2007 FXT: Went from old saggy springs on 2" ADF to these springs with no ADF lift and am liking it
- Car specs -
2007 Forester XT Limited Auto
Struts - KYB Excel-G with low miles
Tires - Yokohama Geolander M/T G003, 225/65r17, under 300 miles so 17/32" tread depth, @ 25 psi
Added vehicle weight - ~200 lbs including Apex 5500lb winch w/ big winch plate, roof basket with spare wheel and hand tools, Pelican case with ~80 lbs of stuff in it, subwoofer, air compressor, another air compressor and battery jumper.
- Lift height -
Before installing the Rallitek springs, I measured my sag/droop at 6" front, 5" rear. I expected the new springs to lift me an inch but it actually lifted me about 2" front and rear. My OEM springs had 198k miles and 17 years on them so they were worn out it seems.
- Ground Clearance -
I measured at several locations on the car before and after but wasn't perfect with my methods. Reminder: I removed the 2" ADF strut-top spacers and added the Rallitek 1" lift springs.
Rear diff (no skid) went from 11.8" to 12.0".
Grimmspeed downpipe and Invidia catback measurements stayed about the same somehow, maybe cuz human error, which was 11.6" at the muffler, 10.2" at the midpipe resonator, and 10.3" at the cat in the downpipe. It's going to continue getting hit as I offroad, sadly.
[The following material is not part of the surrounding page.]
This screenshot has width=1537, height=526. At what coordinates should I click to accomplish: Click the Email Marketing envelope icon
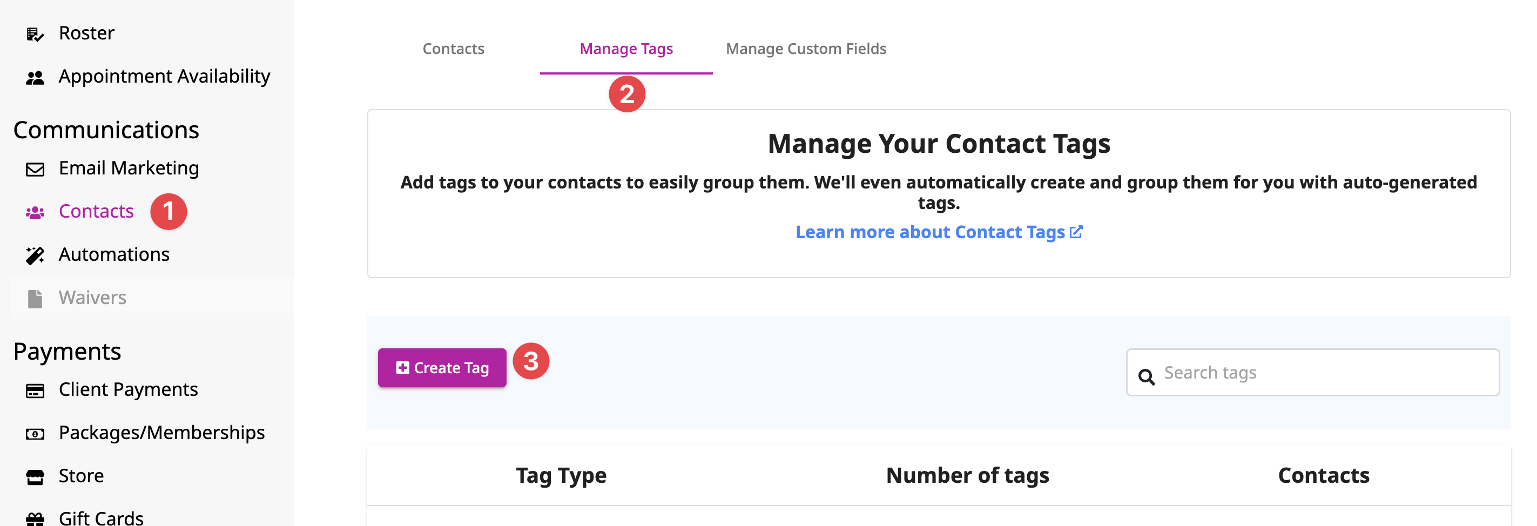pyautogui.click(x=35, y=169)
I want to find an OEM catback or get a custom one made with ground clearance in mind.
My camera that is stuck to the bottom of the AT pan seems to have gained 0.5" of lift, now at 10.5".
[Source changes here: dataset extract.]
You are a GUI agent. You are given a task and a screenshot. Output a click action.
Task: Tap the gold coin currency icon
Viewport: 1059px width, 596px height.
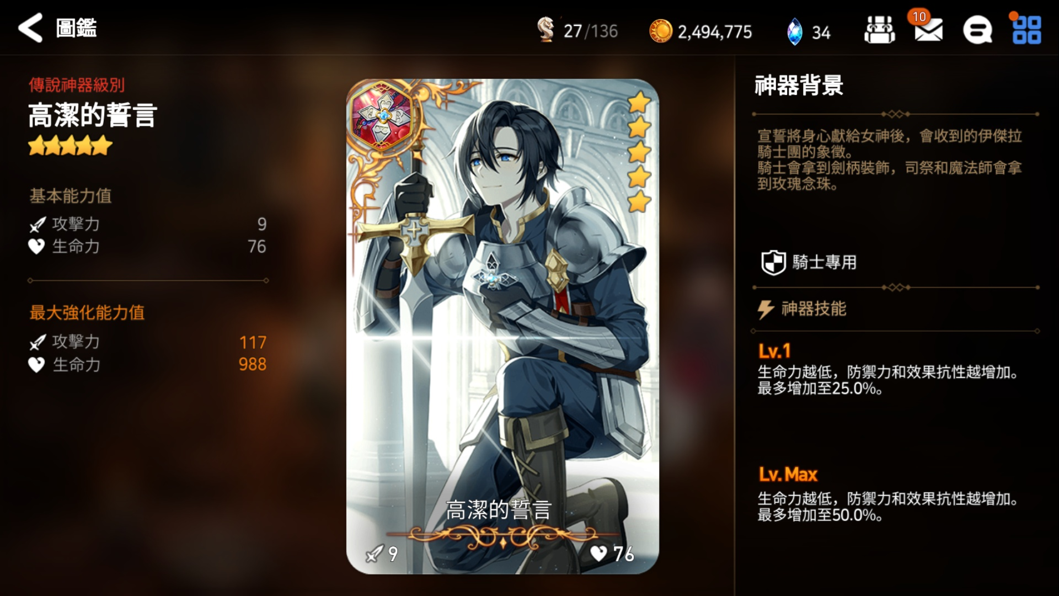click(660, 31)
Primitive front skid plate went from 9.8" to 10.2" at the lowest point. Sorry, no oil pan measurements for you.
- Ride Quality / On-road Performance -
Still soft enough for me to daily it with the family, but noticeably firmer than my worn out OEM springs, as expected. My sway bars are deleted and these springs eliminated a lot of the resulting increased body-roll. Cornering was one big benefit I was looking forward to.
- Off-road Performance -
I barely have 40 miles / 2 hours back-roading with these, but I'm loving the increased firmness. I hit a bit of a jump that I've hit several times before and it handled it much better. I think I can actually catch air and land without worrying about bottoming out super hard.
My alignment was bad at the time, not due to the springs, so I shouldn't judge the way it wandered when I was hitting washboards on the gravel road. It was wandering on the highway, too, with a bunch of toe-in. Still, I was hammering the road pretty hard, drifting a bit in some of the faster corners and slamming big potholes that form in mountain backroads of the Rocky Mountains, and the springs handled it great.
- Cargo Capacity -
I can actually carry stuff in and on my car now without worrying about a big loss of ground clearance or performance. A big upgrade for me that I was looking forward to.
- Installation -
I did it myself with the Harbor Freight spring compressor tool. One tricky part is getting the tool off the rear springs once mounted to the strut. There isn't enough space to get the tool off, so you have to remove the 2 arms of the tool to free it and you might scrape the blue Rallitek coating on the springs (sad face). I had to compress 4 rungs for the rears. For the fronts, only had to do 3 rungs and didn't have to disassemble the spring-compressor tool to free it. The tool says not to torque it past 15 ft/lb, but I had it all oiled up and still needed over 50 ft/lb to compressed the springs far enough to mount on the struts. The tool is kind of a pile but it worked and I didn't die (the safety loop thing they provide doesn't actually fit onto it so it's kinda sketchy to use).
- Camber / Alignment -
I have front and rear camber bolts. All 4 were set to their maximum negative (lowest?) camber. I took the car to the local Subaru dealer to get it aligned. Here were the results:
Camber front: -0.2° | -0.9° after -0.3° | -0.3°
Camber rear: +0.4° | -0.1° after +0.4° | -0.1°
I forgot to tell them I added rear camber bolts. I might play with the left rear since it's +0.4°.
Toe Front: +0.96° | +1.49° after +0.01° | +0.02°
Toe Rear: +0.07° | -0.42° after +0.02° | -0.05°
Steer Ahead: -0.27° after 0.00°
Thrust angle: +0.24° after +0.03°
- Thoughts about adding strut-top spacers to go higher -
If you have good OEM axles, especially with those extended-travel boots, you could probably add 1" in front and 1.5" in the back. I don't think my current axles can handle it, which are old OEM rears and new Napa fronts. Eventually I will do subframe spacers front and rear and put my 2" ADF strut-top spacers back on. I've already dumped $14k into this rig, what's another $1k (or $60 in hockey pucks)?
- Concerns or issues thus far -
The only thing that kinda concerns me is how hard it clunks when the rears top-out, like when going over speed bumps quickly. I'm not sure why that happens and need to research it still.
Sorry for the novel. Hope you enjoyed it.